Les quatre agences américaines chargées des règles d’application du GENIUS Act — le Trésor, l’Office of the Comptroller of the Currency (OCC), la Federal Deposit Insurance Corporation (FDIC) et la Réserve fédérale — n’ont pas publié les règles finales dans le délai prévu. Selon un article de Tokenpost citant Cointelegraph, ces agences ont publié au total 10 projets de règles d’application au cours de l’année écoulée (4 du Trésor, 2 de l’OCC, 1 de la FDIC et 1 conjoint des régulateurs bancaires fédéraux), et ont mené des consultations publiques, mais les règles finales n’ont pas abouti dans les délais. Il faut préciser : la loi elle-même reste en vigueur ; ce qui manque, c’est la couche de règles qui transforme le texte légal en obligations de conformité concrètes. Il ne s’agit pas d’une annulation de la loi, mais d’un état intermédiaire de « loi sans règlement ».

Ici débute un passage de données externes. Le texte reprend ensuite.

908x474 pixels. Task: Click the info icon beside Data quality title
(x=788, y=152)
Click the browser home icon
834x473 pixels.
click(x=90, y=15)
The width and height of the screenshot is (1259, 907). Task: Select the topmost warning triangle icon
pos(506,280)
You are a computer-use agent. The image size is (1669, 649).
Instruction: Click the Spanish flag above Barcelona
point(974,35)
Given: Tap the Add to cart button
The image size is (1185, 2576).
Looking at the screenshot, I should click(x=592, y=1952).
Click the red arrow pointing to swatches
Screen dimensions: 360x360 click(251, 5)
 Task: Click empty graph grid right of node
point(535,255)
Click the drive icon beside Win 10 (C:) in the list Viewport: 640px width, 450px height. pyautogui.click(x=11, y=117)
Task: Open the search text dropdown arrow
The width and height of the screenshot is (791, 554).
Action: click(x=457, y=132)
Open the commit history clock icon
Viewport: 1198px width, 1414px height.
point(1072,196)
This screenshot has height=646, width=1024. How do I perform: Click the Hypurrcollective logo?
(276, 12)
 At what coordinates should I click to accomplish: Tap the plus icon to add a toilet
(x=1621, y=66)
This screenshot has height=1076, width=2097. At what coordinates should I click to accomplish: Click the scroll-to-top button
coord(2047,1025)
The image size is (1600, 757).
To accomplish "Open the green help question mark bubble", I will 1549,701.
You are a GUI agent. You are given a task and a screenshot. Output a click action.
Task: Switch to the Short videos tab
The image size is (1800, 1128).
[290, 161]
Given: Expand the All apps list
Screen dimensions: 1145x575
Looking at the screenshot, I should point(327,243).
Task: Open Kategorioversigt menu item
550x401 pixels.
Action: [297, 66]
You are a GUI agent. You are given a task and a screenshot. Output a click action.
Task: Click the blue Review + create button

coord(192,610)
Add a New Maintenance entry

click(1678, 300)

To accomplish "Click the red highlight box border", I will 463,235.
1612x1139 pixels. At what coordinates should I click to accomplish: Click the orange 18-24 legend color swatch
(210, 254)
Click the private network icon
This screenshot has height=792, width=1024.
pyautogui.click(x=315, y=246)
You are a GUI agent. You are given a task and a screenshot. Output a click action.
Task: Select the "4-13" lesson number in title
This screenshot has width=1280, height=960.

Analyse éditoriale : quel impact réel pour les utilisateurs de cartes USDT
Commençons par la conclusion : un retard dans les règles d’application ne signifie pas que l’USDT ou l’USDC pose problème. Le GENIUS Act encadre principalement les « émetteurs » de stablecoins — composition des réserves, obligations de rachat, divulgation d’audits, qui est habilité à émettre. Il ne régit pas directement l’usage de votre carte au quotidien. À court terme, la grande majorité des détenteurs de cartes ne ressentiront donc aucun changement.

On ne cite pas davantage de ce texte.